*Tasks:*
**1.** Summarize the aquarium forum thread in two sentences.
**2.** Repeat word for word the stretch of the aquarium forum thread from "How's your aeration/water" through "(15-20%) water changes.".

*Selected passage:*
I just checked my water parameters today and saw that my pH dropped to 6.5 O_O My Nitrite is still off the roof and Ammonia is still being converted to Nitrite within 24 hours. Is this drop in pH a concern and if so, how should I fix it to prevent my fishless cycle from stalling? =/


----------



## GTZ (Apr 21, 2010)

How's your aeration/water movement on the surface? Increasing agitation will increase gas exchange. It's possible that there's a lack of oxygen (or an abundance of carbon dioxide) in the tank causing the pH to drop.
Do you have a KH test kit? Test the tank and tap water. If your tap water is significantly higher in pH, I'd perform a few small (15-20%) water changes.


----------



## SonicsDC25 (Jul 29, 2013)

I got an air pump on the side and there's a lot of water movement at the surface. The pH in my tap water is 7.8 and I haven't checked my GH or KH for quite some time.


----------



## SonicsDC25 (Jul 29, 2013)

I was doing a PWC for my tank to hopefully get my pH up a bit and before I removed roughly 20% of the water, my wife added the water conditioner while I was getting the tap water from the sink. I then removed 20% of the water from the tank and replaced it with the tap water. Right before I was about to add the conditioner, she said she already did it...-_-.. So since I removed 20% of the water, should I add 20% worth of water conditioner or do I add/less more???


----------



## GTZ (Apr 21, 2010)

A half dose should be fine.


----------



## SonicsDC25 (Jul 29, 2013)

I added 20% of the total dose for a full tank, I'll add a touch more to be safe, thanks ^_^


----------



## SonicsDC25 (Jul 29, 2013)

Ok, so I just checked my water parameters this morning and it seems to have been set back big time... After my 20% PWC yesterday, my parameters were: 8.2 pH, 2-3ppm Ammonia, 5.0+ppm Nitrite. This morning, they were: 6? pH (picture below), .5 - 1ppm Ammonia, and 5.0+ Nitrite still. Before the PWC, my Ammonia was converted within 24 hours and this time it didn't. Is it because my pH is too low? My pH crashed as well...Any help would be greatly appreciated!

*Data provided:*
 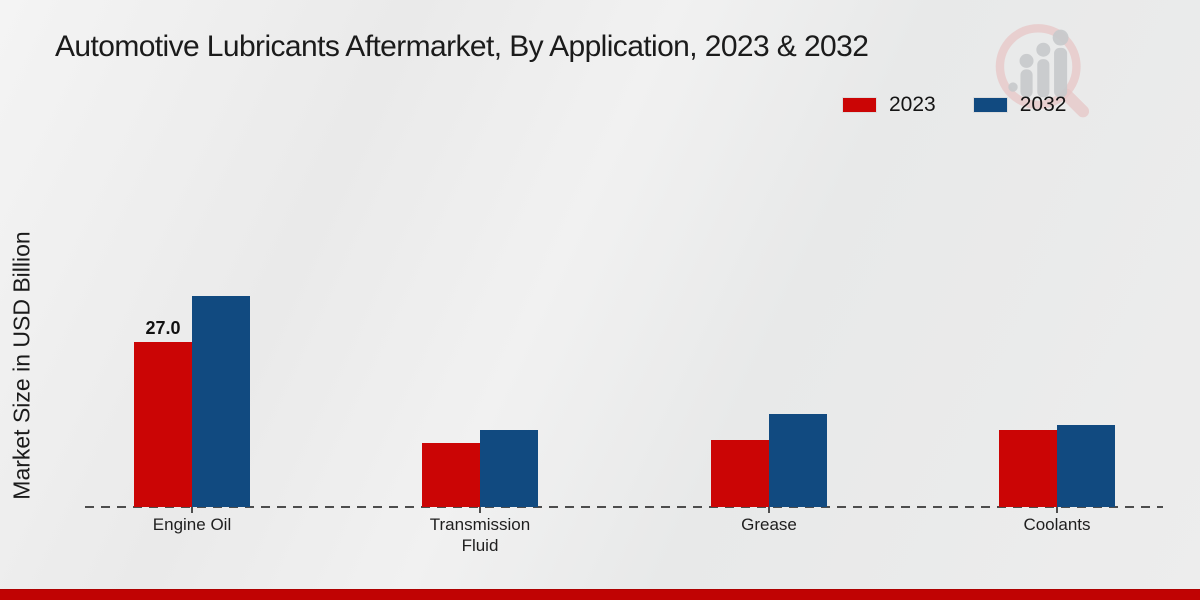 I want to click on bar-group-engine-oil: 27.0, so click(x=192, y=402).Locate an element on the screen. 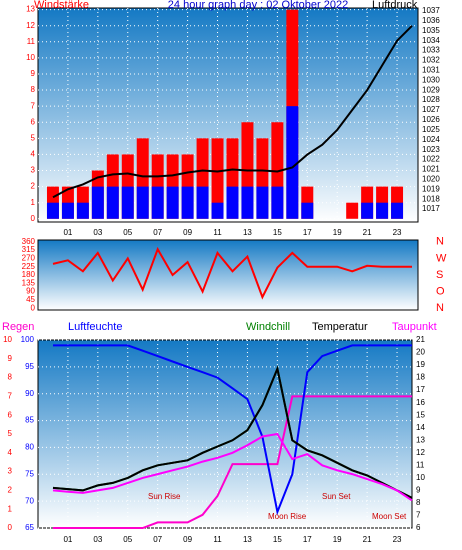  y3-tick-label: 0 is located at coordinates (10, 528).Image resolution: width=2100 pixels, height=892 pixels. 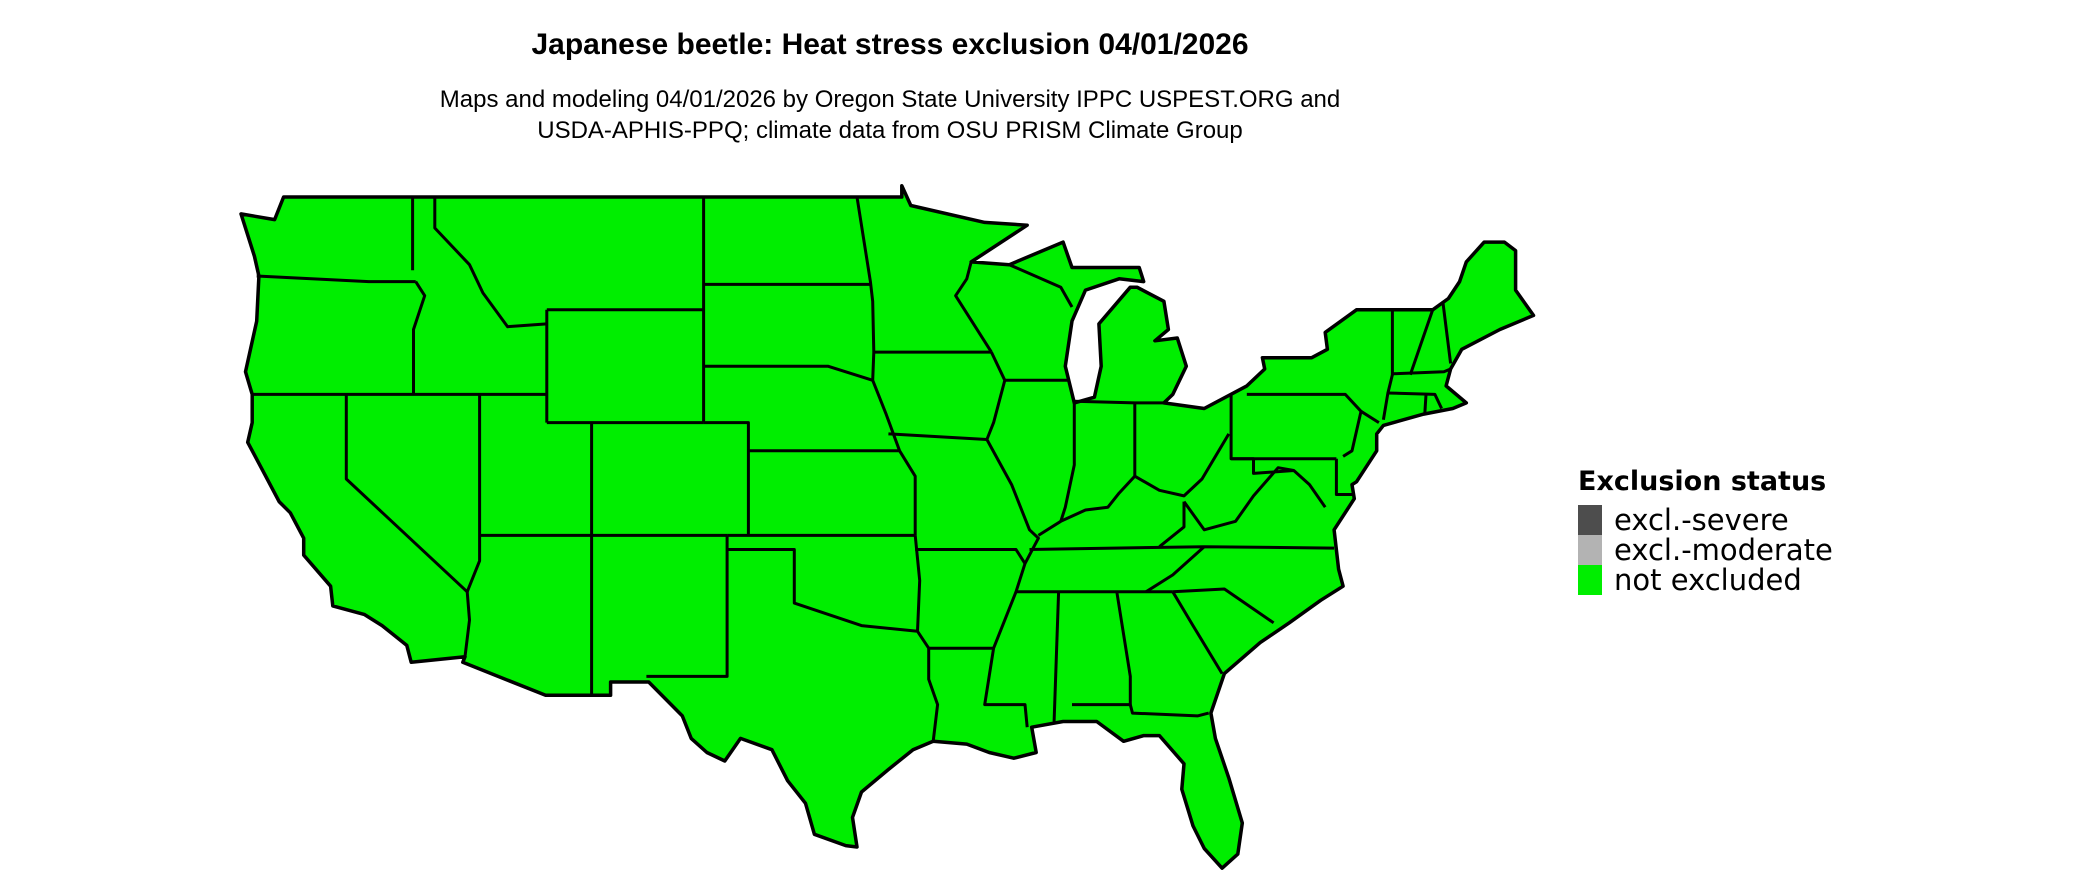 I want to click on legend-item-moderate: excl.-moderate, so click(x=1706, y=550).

*Expected responses:*
**1.** During a fishless cycle, a tank's pH drops to 6.5, and the poster asks whether this matters; a reply suggests more surface agitation, because a lack of oxygen or too much carbon dioxide may be lowering the pH, and recommends testing KH and doing small water changes if the tap water's pH is much higher. After a 20% water change, during which the conditioner was accidentally added early and a half dose is advised, the pH drops again overnight and the ammonia is no longer converted within 24 hours.

**2.**
How's your aeration/water movement on the surface? Increasing agitation will increase gas exchange. It's possible that there's a lack of oxygen (or an abundance of carbon dioxide) in the tank causing the pH to drop.
Do you have a KH test kit? Test the tank and tap water. If your tap water is significantly higher in pH, I'd perform a few small (15-20%) water changes.